▸ **TASK**
Copy the lines below word for word, but leave out the pictures.

▸ **EXERCISE MATERIALS**
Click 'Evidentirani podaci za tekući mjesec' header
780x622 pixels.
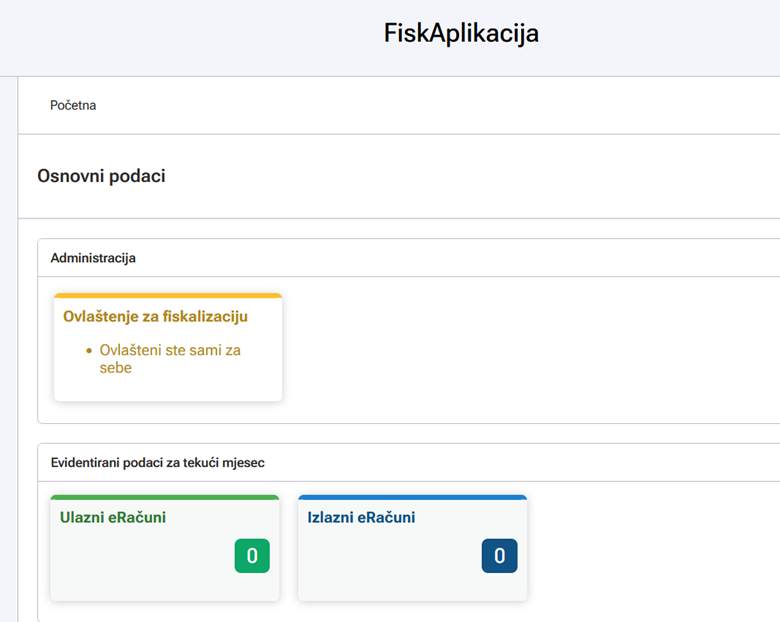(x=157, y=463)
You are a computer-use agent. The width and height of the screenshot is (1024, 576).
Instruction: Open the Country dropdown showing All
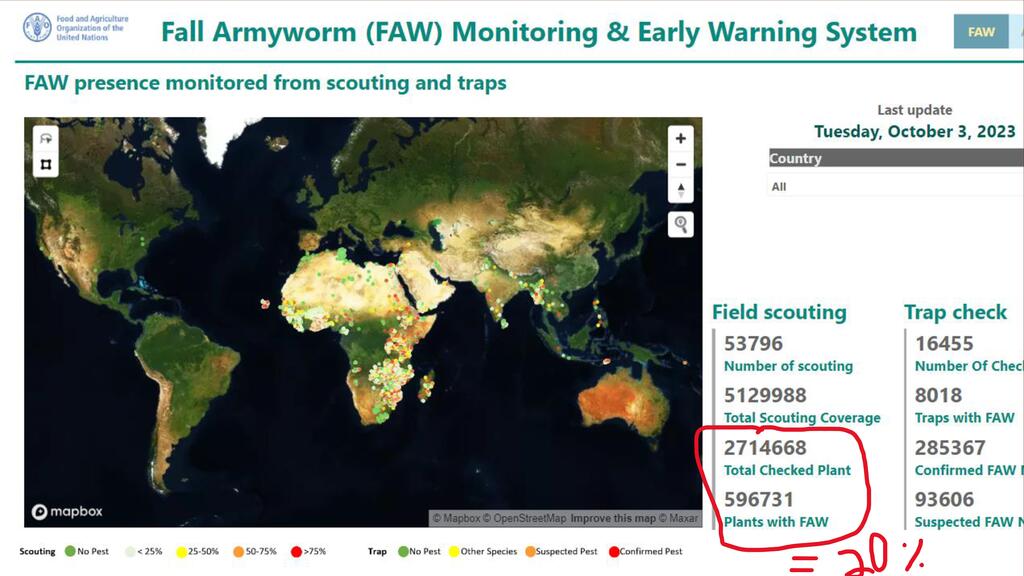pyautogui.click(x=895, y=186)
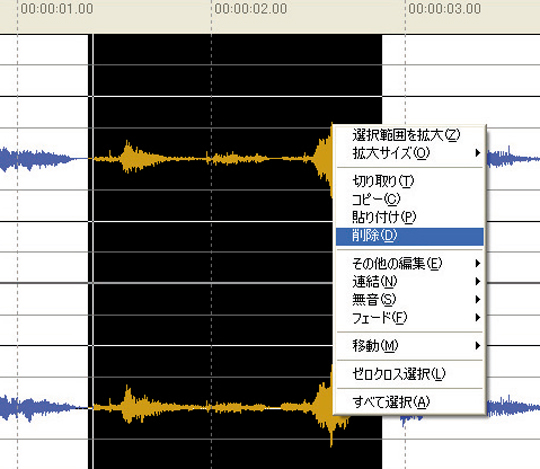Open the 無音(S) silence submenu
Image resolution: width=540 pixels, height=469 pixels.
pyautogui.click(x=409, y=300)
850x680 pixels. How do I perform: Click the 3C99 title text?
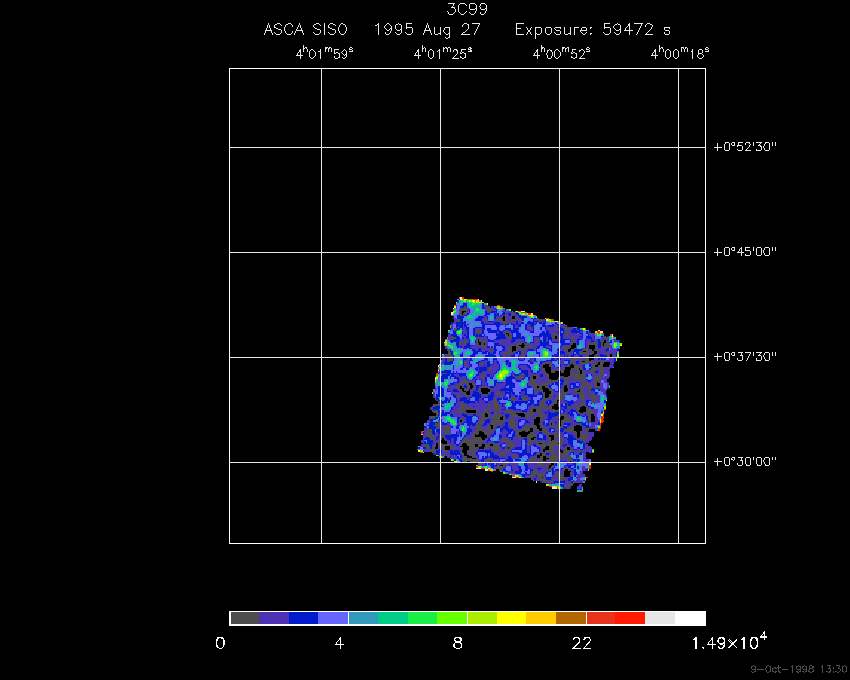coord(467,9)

▸ **EXERCISE RESPONSE**
Click 'Evidentirani podaci za tekući mjesec' header
780x622 pixels.
(x=157, y=463)
You are a computer-use agent. The width and height of the screenshot is (1024, 576).
Instruction: Open the Country dropdown showing All
pyautogui.click(x=895, y=186)
Open the 無音(S) silence submenu
Image resolution: width=540 pixels, height=469 pixels.
pyautogui.click(x=409, y=300)
850x680 pixels. How do I perform: Click the 3C99 title text?
coord(467,9)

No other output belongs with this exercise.